Pictures stay out of the copy. Transcribe exactly, and only, the line with "Image resolution: width=1024" through the last line of the entries below.

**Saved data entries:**
= Beginning of Section =

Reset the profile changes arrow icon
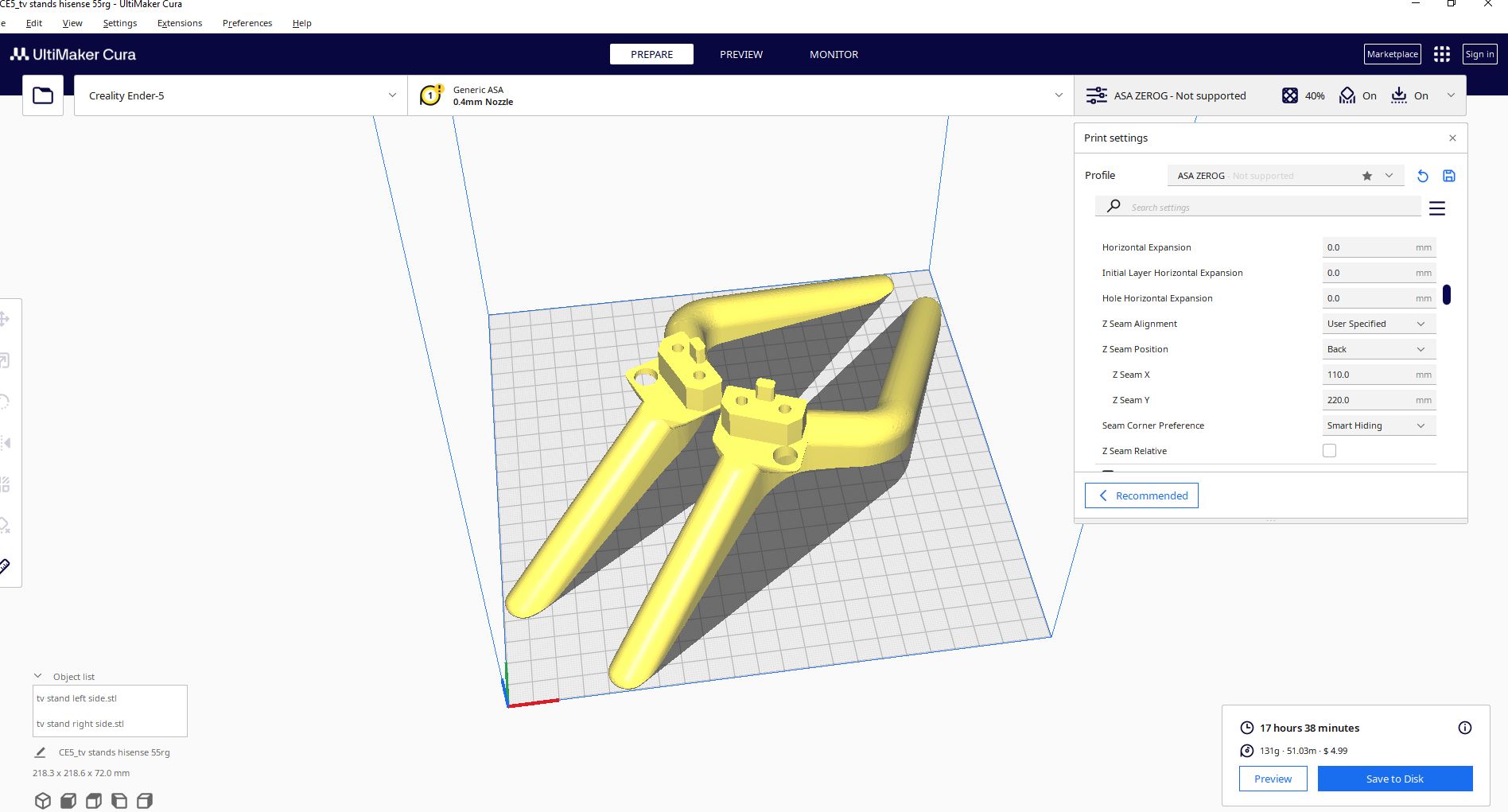pyautogui.click(x=1423, y=176)
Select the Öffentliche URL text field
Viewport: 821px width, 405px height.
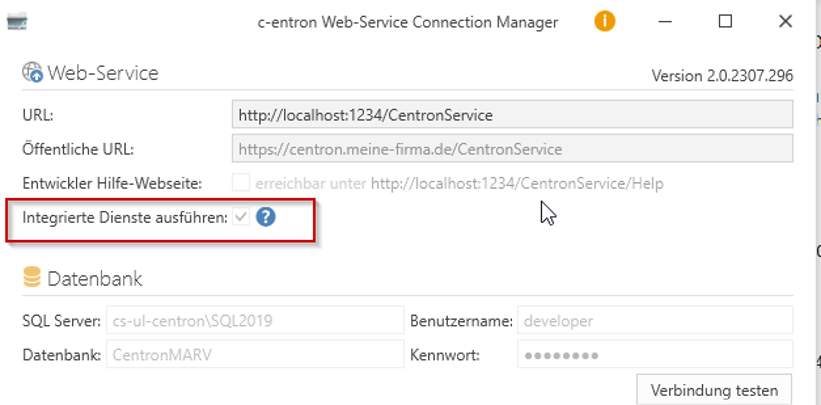pyautogui.click(x=512, y=149)
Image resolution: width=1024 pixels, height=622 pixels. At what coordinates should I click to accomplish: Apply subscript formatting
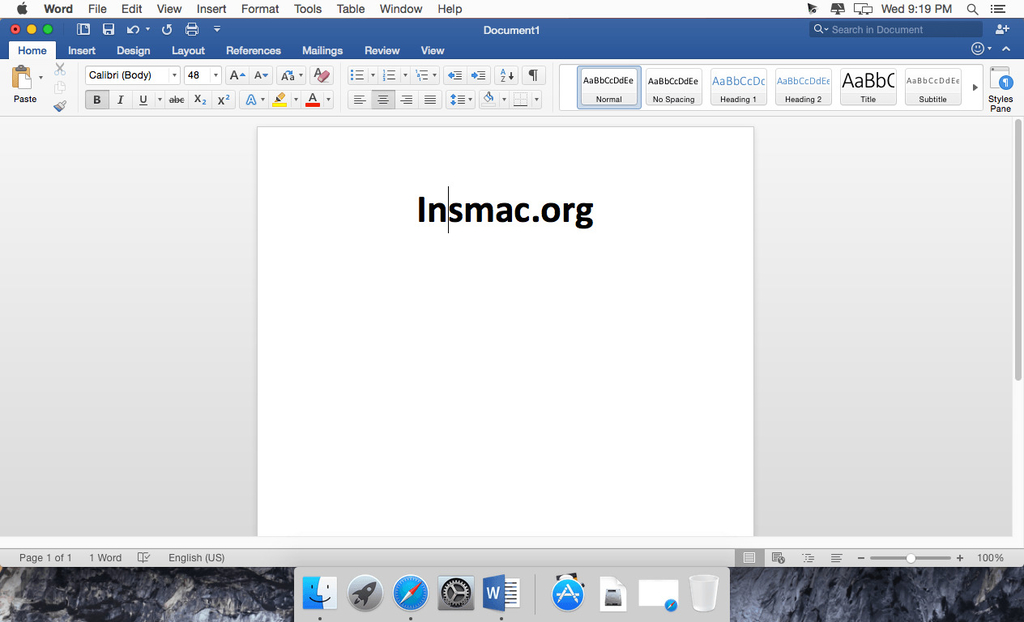pos(200,100)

= End of Section =

**Answer space:**
Image resolution: width=1024 pixels, height=622 pixels. At what coordinates should I click to accomplish: Apply subscript formatting
pos(200,100)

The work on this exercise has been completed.